▸ PROBLEM TO SOLVE
Reproduce the forum thread below between "Post by travel88" and "is the same.", inclusive, substituting "JavaScript" for every "VB script".

▸ DOCUMENT

Extract html from this text ?

Technical support and scripting issues

Moderators: Dorian (MJT support), JRL

Post Reply
travel88
Newbie
Posts: 15
Joined: Sun May 20, 2007 11:42 am

Extract html from this text ?

Post by travel88 » Sun Dec 28, 2008 1:22 pm

Hi,
Can you help me in writing a code preferably VB script, for extracting just the html part from the below text, which may vary but the html pattern is the same.

Code: Select all

: xxx  x xx x x  x x x x x  x  x x xxxx xxxxx  http://images.google.com/imgres?imgurl=http://jquery.com/demo/thickbox/images/plant4.jpg&imgrefurl=http://jquery.com/demo/thickbox/&usg=__-9nKVuEbmoL4CJiJMB9lzrsES3o=&h=480&w=640&sz=207&hl=en&start=7&um=1&tbnid=eWicC5rSDLtyCM:&tbnh=103&tbnw=137&prev=/images%3Fq%3Dimages%26um%3D1%26hl%3Den%26client%3Dfirefox-a%26rls%3Dorg.mozilla:en-US:official%26sa%3DN)

▸ RECORDED DATA
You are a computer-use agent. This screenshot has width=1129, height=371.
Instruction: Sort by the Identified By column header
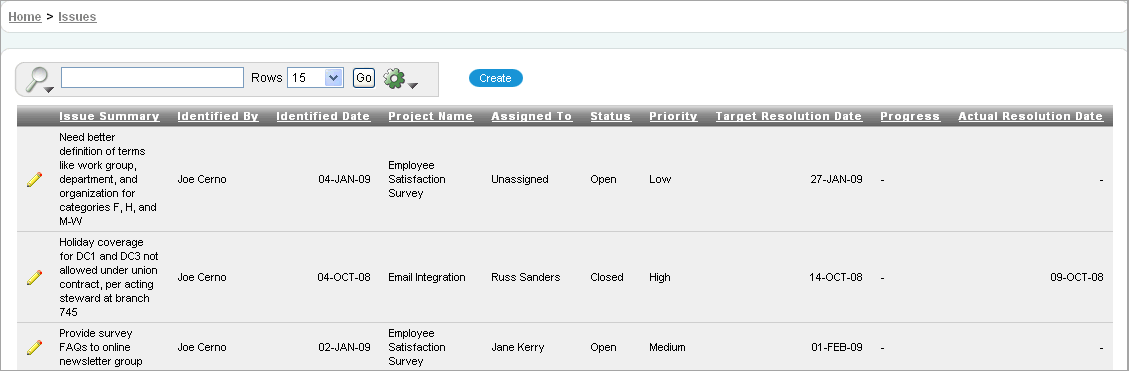[x=218, y=116]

▸ WRITTEN ANSWER
Post by travel88 » Sun Dec 28, 2008 1:22 pm

Hi,
Can you help me in writing a code preferably JavaScript, for extracting just the html part from the below text, which may vary but the html pattern is the same.